Start of SOURCE INFORMATION

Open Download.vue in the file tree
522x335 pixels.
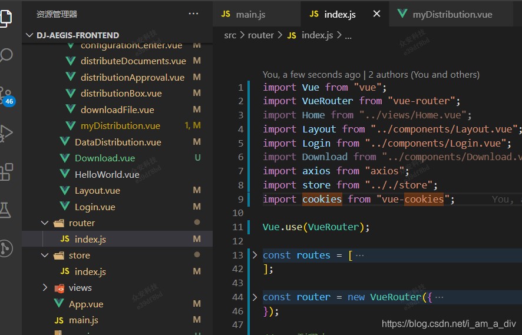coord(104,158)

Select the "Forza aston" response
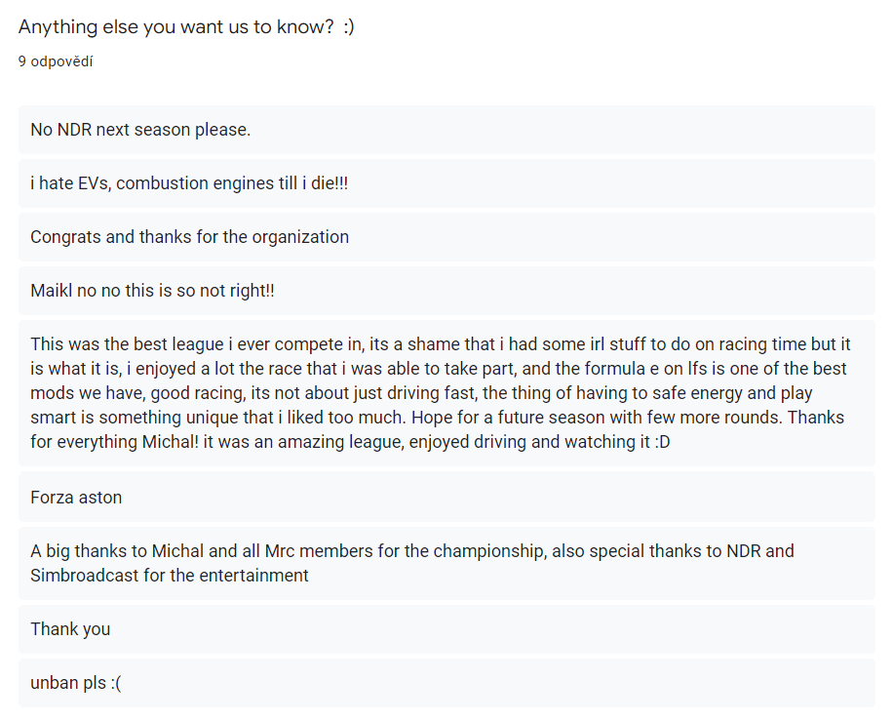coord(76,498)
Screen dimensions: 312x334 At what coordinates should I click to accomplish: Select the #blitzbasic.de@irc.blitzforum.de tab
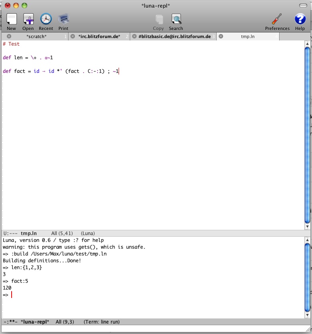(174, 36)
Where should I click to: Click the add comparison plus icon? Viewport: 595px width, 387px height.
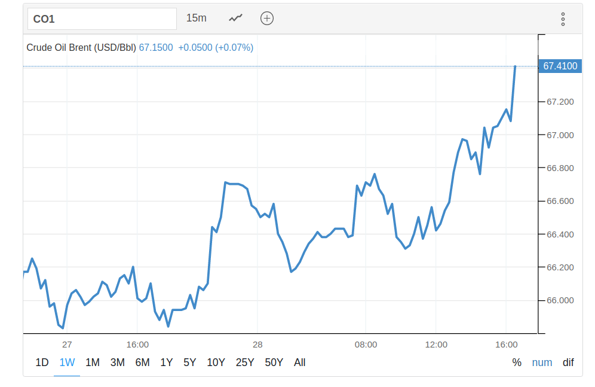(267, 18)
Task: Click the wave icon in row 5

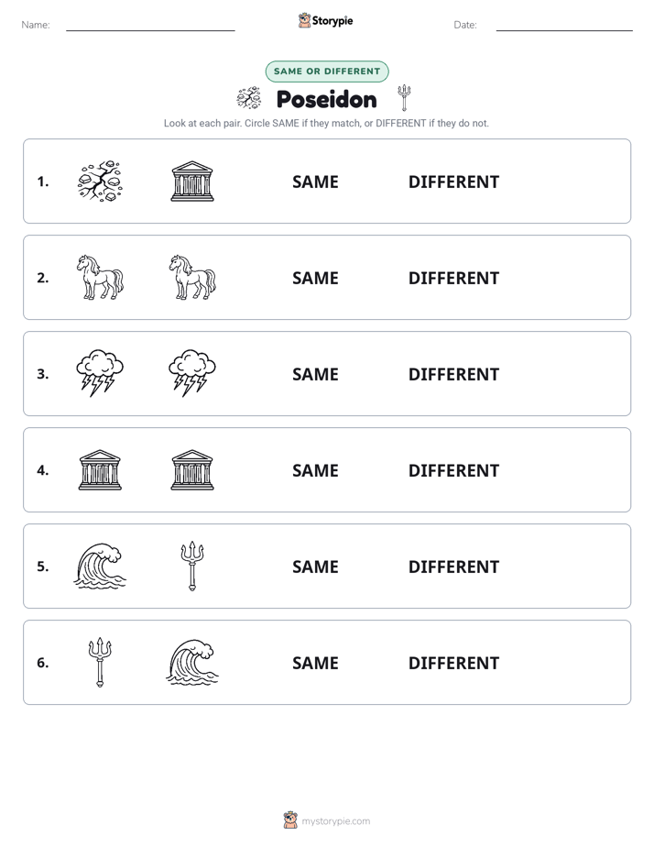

End of SOURCE INFORMATION

* _GOAL OF THE EXERCISE_
Every line of the listing above is to be repeated exactly, with its pictures left out.

* _TASK RESULT_
Open Download.vue in the file tree
522x335 pixels.
coord(104,158)

Select the "Forza aston" response
coord(76,498)
Screen dimensions: 312x334 At what coordinates should I click to accomplish: Select the #blitzbasic.de@irc.blitzforum.de tab
(174, 36)
Where should I click to: Click the add comparison plus icon? Viewport: 595px width, 387px height.
(267, 18)
Task: Click the wave icon in row 5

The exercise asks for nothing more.